Thursday, June 7, 2007

the morning after.

Because I miss your long messages that were always filled with something sweet.
Because I hate where we are now.
Because I don't want to be a whiny bitch.
Because I wish I wasn't so clingy.
Because I regret not being there for you.
Because I've finally realised how mean I was to leave you like that.
Because I don't want to seem like I can't let go.
Because I don't want to lose you.
Because there's really no one else I'd rather think about after a long day out.
Because it's two in the morning and all I can think about is you.

But for now, I just can't deal with this. I can't stand the whole friends things. I can't stand just watching you pour your heart and soul to someone else when that person used to be me.

I hate the aftermath of things. It's like in one of the episodes on Grey's where the full effect of a patient's injuries were only felt after the heart stopped pumping adrenalin to the body. In similar ways, after keeping myself busy for so long by just spending time with friends, going out every day since the holidays have started and just doing things, I only felt the full blown effects of the past week's incidents when I was given the chance had nothing else to do but to think about them. Maybe this is why I've always taken pleasure in keeping myself busy. In a way it helps me run away from whatever it is that's slowly catching up with me from the back of my mind.

I hate over thinking things. It's a habit I wish I could lose. I'm so analytical when it comes to certain things that many a time, I spend waste a lot of time looking at a situation from every angle possible. And it's not like it does me any favours anyways. To no surprise, over thinking the whole crap I have as a "love life" lead me to feel pretty crummy today.

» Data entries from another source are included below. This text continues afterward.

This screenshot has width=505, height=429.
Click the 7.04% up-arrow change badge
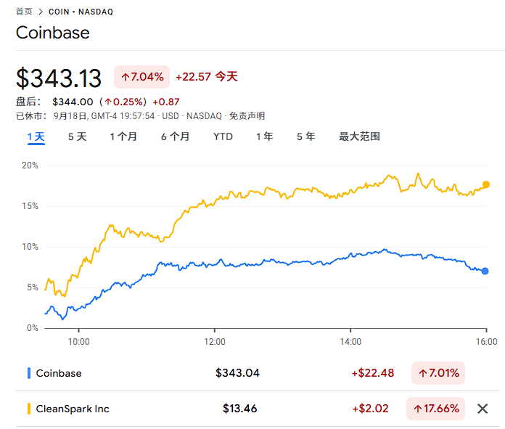141,76
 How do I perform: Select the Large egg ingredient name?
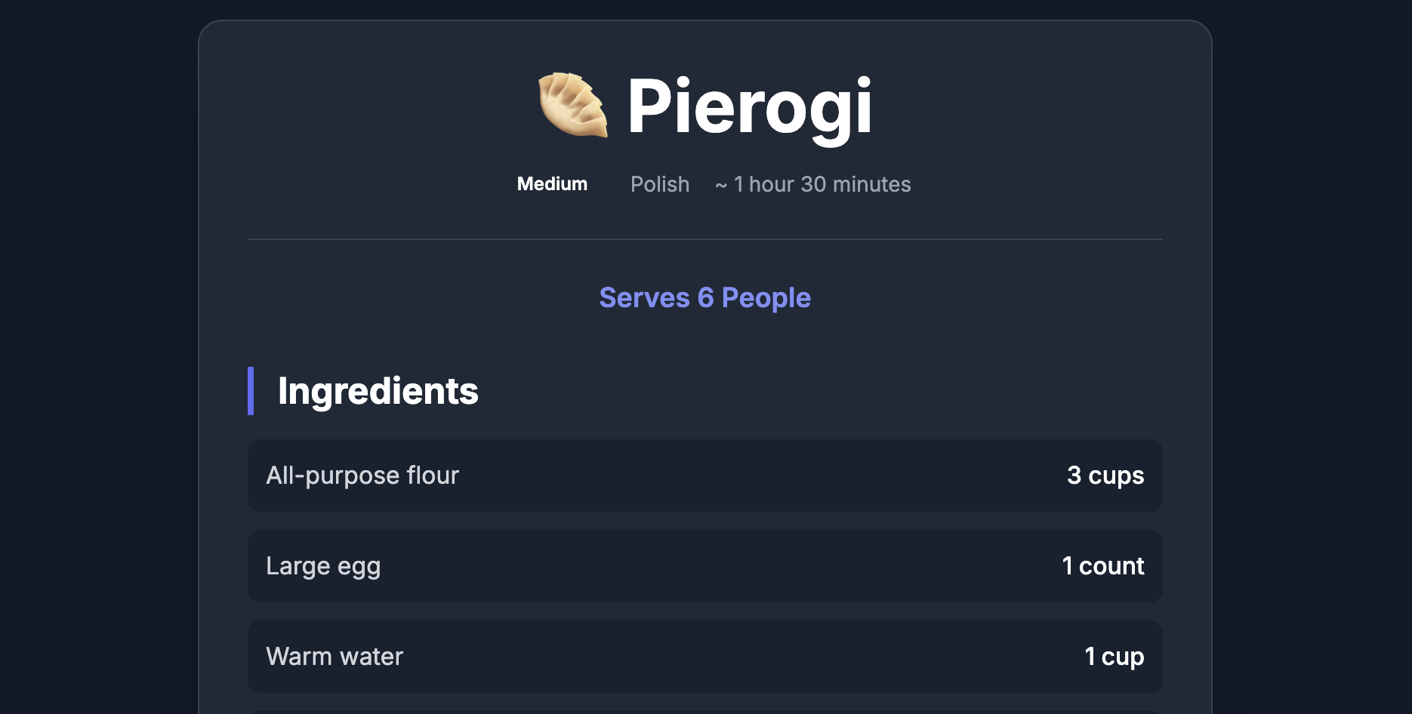[323, 566]
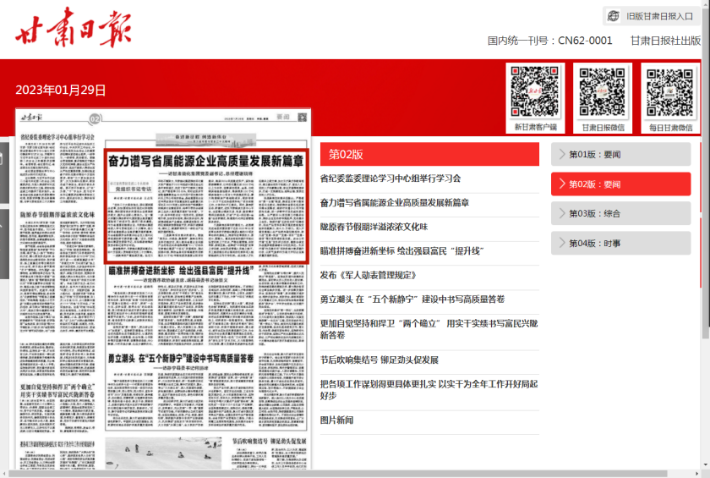The height and width of the screenshot is (478, 710).
Task: Click the 甘肃日报微信 QR code
Action: 603,92
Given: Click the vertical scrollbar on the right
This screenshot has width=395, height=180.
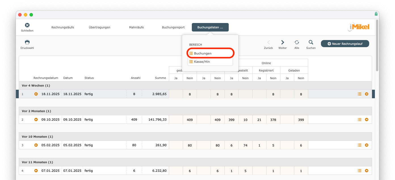Looking at the screenshot, I should [377, 45].
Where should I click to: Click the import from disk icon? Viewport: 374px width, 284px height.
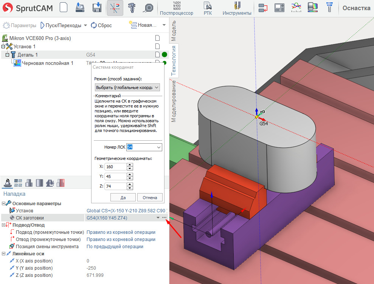tap(80, 8)
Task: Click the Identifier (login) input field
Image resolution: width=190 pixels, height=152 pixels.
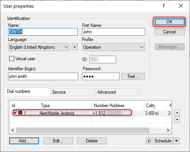Action: pyautogui.click(x=43, y=76)
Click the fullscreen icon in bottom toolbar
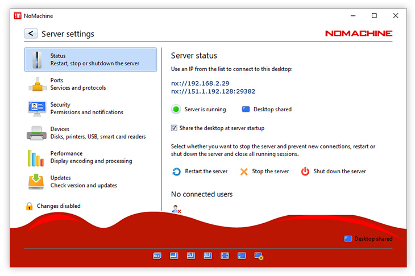This screenshot has height=276, width=415. [x=225, y=256]
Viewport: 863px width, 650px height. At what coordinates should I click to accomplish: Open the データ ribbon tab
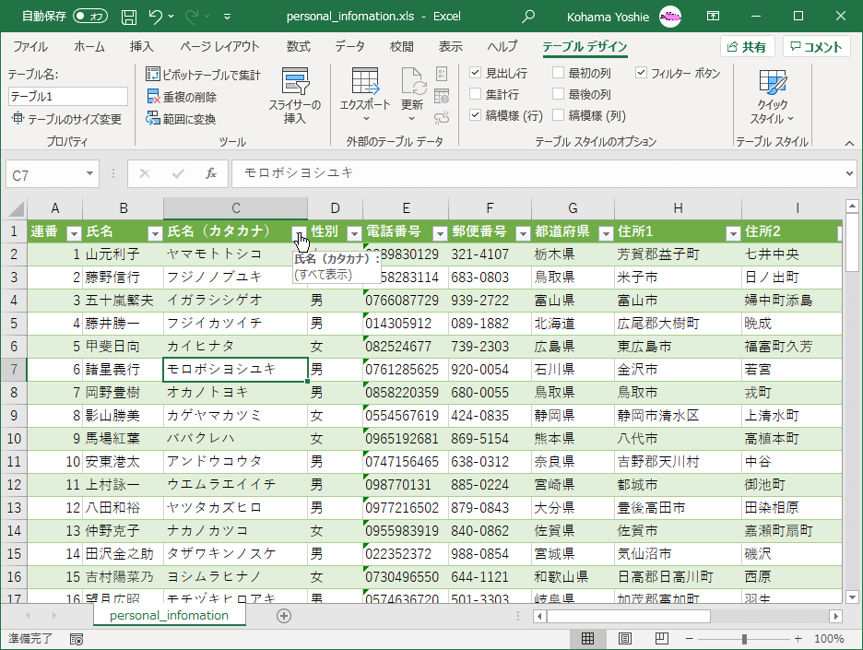tap(349, 47)
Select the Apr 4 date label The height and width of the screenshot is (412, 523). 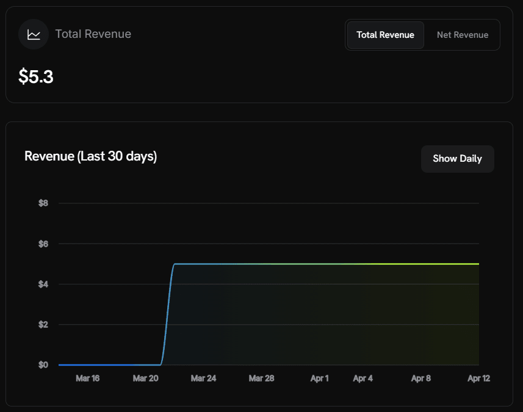[362, 378]
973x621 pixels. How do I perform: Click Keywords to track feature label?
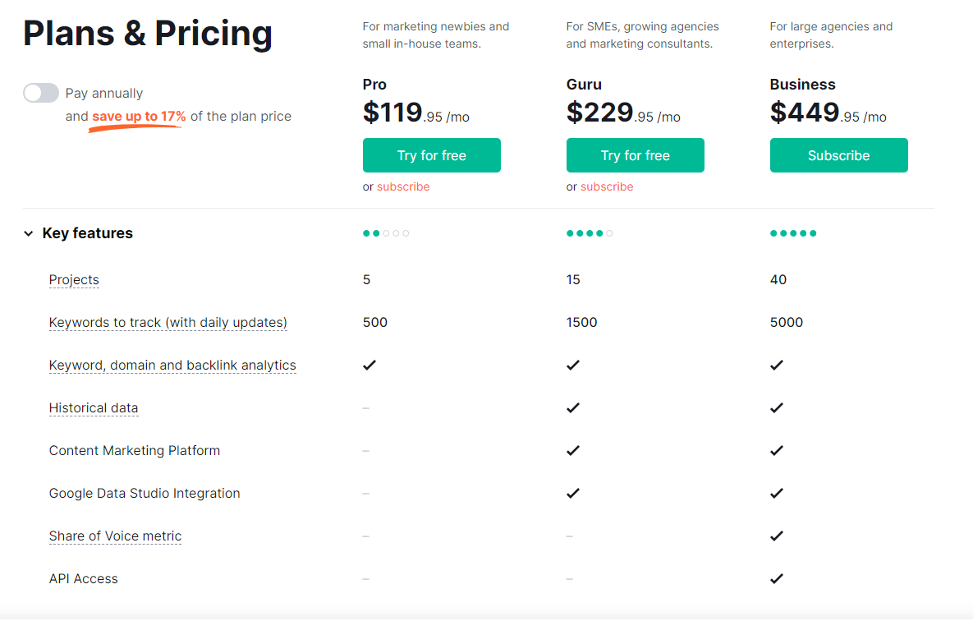(x=168, y=323)
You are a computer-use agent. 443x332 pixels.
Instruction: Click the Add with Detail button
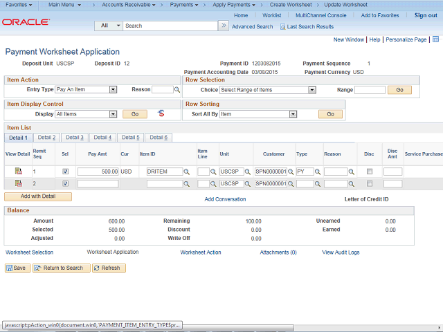coord(39,196)
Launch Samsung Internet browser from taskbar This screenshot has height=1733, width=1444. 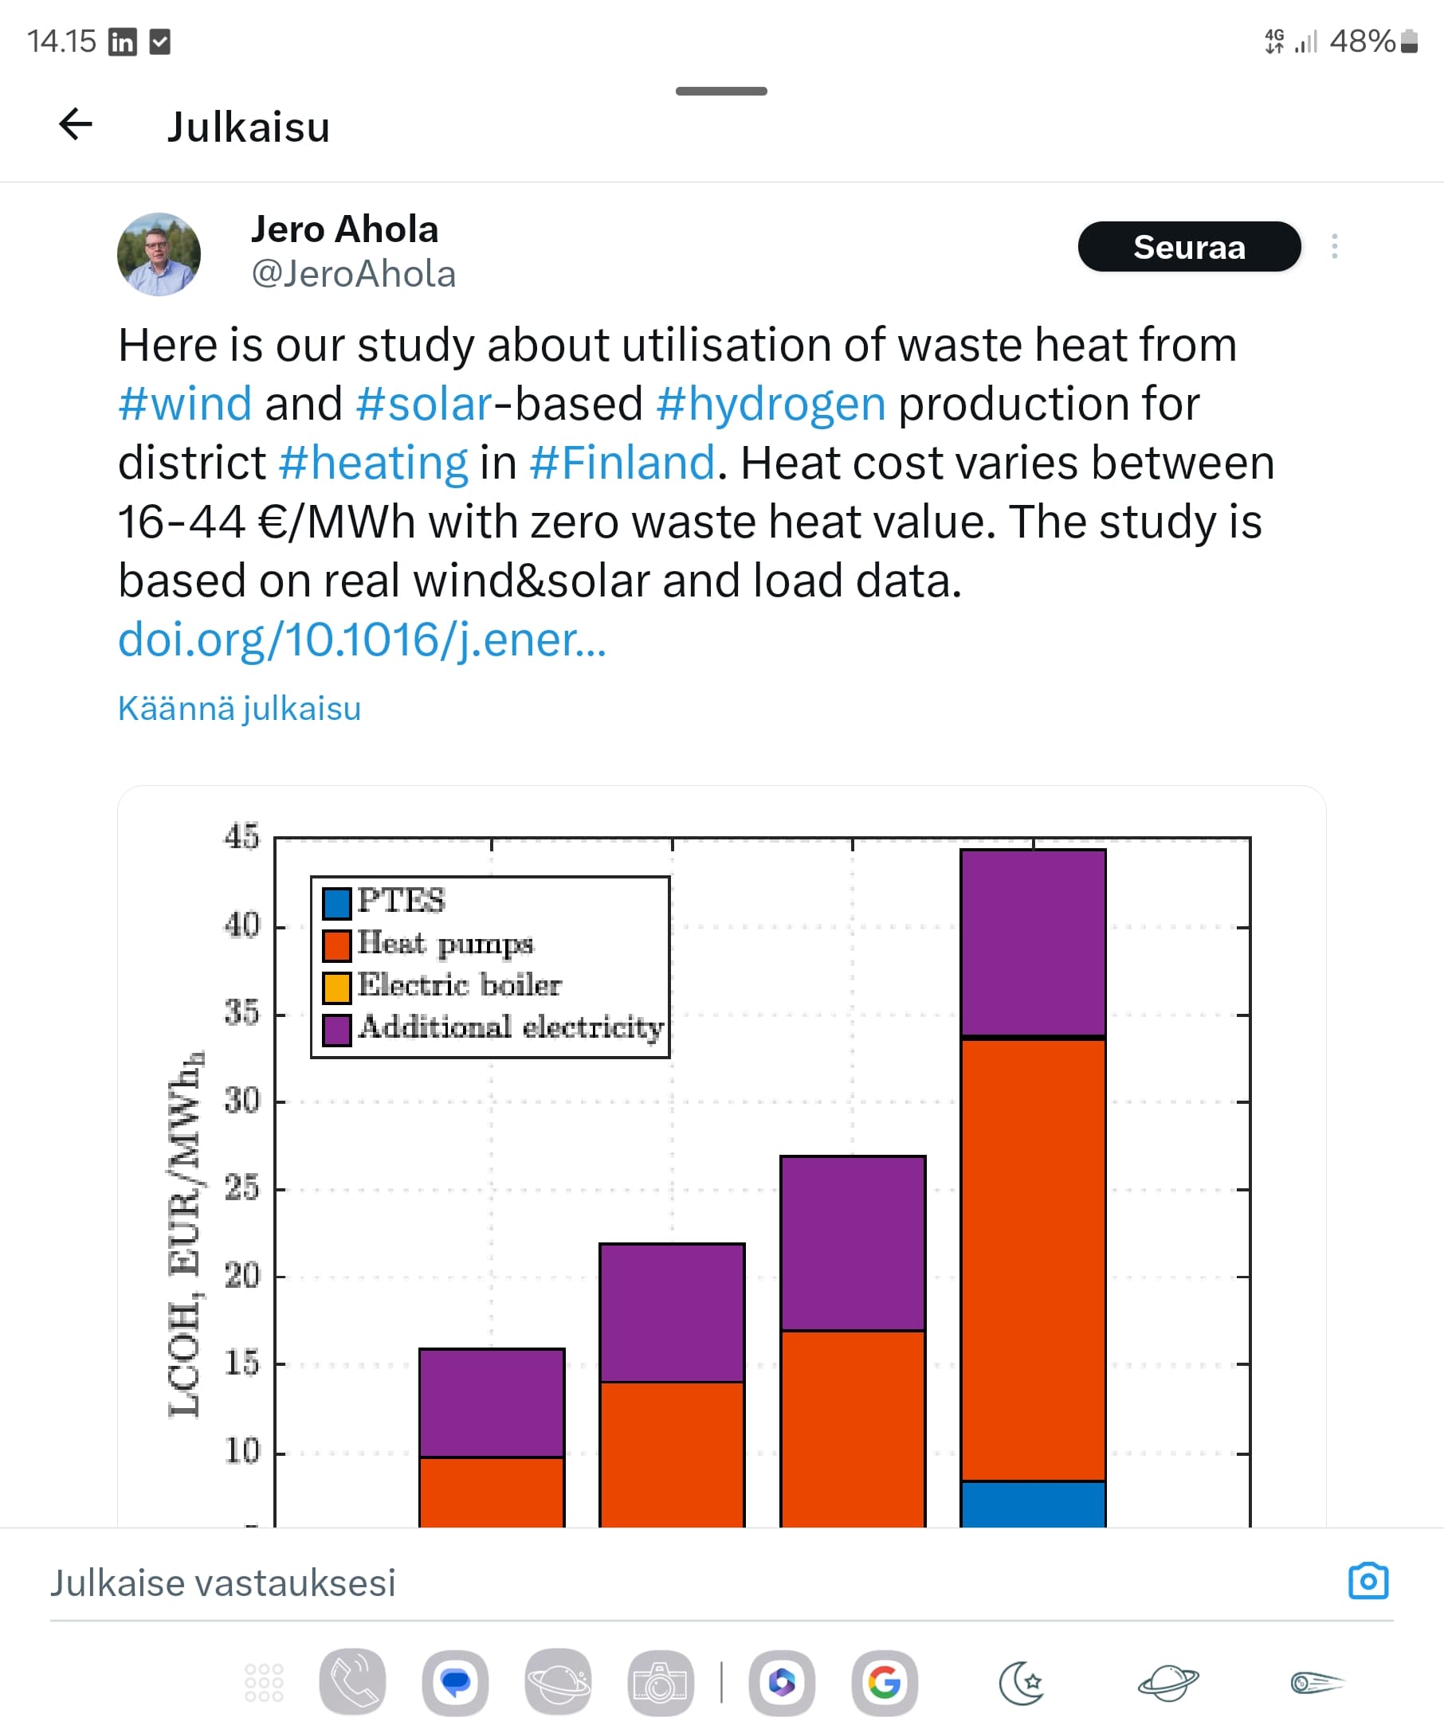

Which then made me realise another thing. Under normal circumstances, I'd have someone to accompany me at times like this just so I don't feel like I'm facing the whole thing alone. But as I was scrolling down my phonebook (since the one person I normally turn to during times like this was being is a jackass), I realised that I no longer feel like I have someone to turn to. Sure, very often, friends would always say "If there's anything wrong, you can turn to me". But how many really actually mean it when they say it like that? How many actually wouldn't mind you ranting on about whatever it is that you can't get out of your mind? As I see it, it's pretty pathetic to have a phonebook full of contact numbers and yet I still feel like I've been left alone. Now I can see why people start befriending Jack Daniels and Johnny Walker.

I'm not sure if today's post really had a point to it. I guess if there's no one for me to rant my feelings out to, I might as well blog about it just so I could get it off my chest. I'm in need of another outing. Anyone up for it?

"Because you can never go from going out to being friends just-like-that. It's a lie. It's just something that people say to take the permanence out of a break up. And someone always takes it to mean more than it does and then it hurts even more when inevitably, said 'friendly' relationship is still a major step down from the previous relationship and it's like breaking up all over again...but messier."

jue*light up, light up, as if you have a choice.